Where a line of the material includes the string "computer", copy that line.

· · · · ·

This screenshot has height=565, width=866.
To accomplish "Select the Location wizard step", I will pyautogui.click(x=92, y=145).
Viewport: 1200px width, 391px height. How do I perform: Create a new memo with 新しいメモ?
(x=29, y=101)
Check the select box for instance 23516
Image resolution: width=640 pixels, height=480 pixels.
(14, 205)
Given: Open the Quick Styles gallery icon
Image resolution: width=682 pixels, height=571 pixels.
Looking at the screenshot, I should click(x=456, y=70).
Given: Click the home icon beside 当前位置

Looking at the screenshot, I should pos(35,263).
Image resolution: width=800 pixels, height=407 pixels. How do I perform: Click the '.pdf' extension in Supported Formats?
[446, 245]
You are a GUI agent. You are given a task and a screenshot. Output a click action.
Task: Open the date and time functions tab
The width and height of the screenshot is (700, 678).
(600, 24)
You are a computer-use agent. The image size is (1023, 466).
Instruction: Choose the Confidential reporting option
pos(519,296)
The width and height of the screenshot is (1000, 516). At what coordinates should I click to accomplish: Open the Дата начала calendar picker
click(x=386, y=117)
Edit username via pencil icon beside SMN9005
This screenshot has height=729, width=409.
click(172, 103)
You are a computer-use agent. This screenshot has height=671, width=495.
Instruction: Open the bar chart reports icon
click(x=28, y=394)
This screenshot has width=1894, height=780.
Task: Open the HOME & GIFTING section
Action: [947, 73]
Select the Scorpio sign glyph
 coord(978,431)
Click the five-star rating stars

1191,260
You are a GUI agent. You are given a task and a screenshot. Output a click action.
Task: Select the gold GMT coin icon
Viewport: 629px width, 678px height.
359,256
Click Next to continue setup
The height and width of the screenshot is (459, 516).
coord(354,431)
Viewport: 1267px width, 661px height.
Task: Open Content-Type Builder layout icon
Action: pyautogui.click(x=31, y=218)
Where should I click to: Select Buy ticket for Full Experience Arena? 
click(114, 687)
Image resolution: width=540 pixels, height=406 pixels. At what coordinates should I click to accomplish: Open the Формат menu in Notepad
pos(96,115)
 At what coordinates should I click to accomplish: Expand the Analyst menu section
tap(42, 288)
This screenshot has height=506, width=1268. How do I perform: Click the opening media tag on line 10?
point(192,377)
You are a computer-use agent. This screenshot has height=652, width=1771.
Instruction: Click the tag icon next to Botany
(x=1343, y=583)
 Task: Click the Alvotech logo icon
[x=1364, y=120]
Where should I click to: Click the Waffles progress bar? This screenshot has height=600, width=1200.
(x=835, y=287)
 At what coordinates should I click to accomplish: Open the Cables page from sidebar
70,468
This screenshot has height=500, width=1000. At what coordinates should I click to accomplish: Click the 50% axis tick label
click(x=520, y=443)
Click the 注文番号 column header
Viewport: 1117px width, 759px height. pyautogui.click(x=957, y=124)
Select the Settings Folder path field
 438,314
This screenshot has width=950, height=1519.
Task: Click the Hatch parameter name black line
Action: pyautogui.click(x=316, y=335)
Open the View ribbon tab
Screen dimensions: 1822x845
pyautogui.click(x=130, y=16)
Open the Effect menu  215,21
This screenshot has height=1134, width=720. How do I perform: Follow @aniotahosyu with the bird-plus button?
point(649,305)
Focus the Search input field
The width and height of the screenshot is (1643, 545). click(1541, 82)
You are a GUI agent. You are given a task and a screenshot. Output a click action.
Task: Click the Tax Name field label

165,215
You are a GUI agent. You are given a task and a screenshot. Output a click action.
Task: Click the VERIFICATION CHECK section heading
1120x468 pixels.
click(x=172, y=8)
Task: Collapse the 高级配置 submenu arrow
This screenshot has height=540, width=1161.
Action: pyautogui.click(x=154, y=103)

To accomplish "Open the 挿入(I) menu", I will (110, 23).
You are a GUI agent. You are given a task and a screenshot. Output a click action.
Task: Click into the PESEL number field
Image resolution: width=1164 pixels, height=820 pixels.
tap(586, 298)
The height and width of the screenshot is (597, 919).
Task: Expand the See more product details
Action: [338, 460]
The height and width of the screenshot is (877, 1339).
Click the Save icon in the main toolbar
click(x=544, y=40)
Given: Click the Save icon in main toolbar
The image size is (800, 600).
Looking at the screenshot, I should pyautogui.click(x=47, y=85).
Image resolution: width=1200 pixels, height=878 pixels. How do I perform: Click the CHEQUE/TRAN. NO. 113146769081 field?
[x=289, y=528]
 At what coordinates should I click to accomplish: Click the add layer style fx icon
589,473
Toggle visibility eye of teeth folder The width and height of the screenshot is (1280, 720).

· · · · ·

YOUR SOLUTION
You are a computer-use agent. The image size is (1023, 466).
You are a computer-use agent. This screenshot has height=671, width=495.
You are a computer-use agent. This screenshot has height=652, width=1771.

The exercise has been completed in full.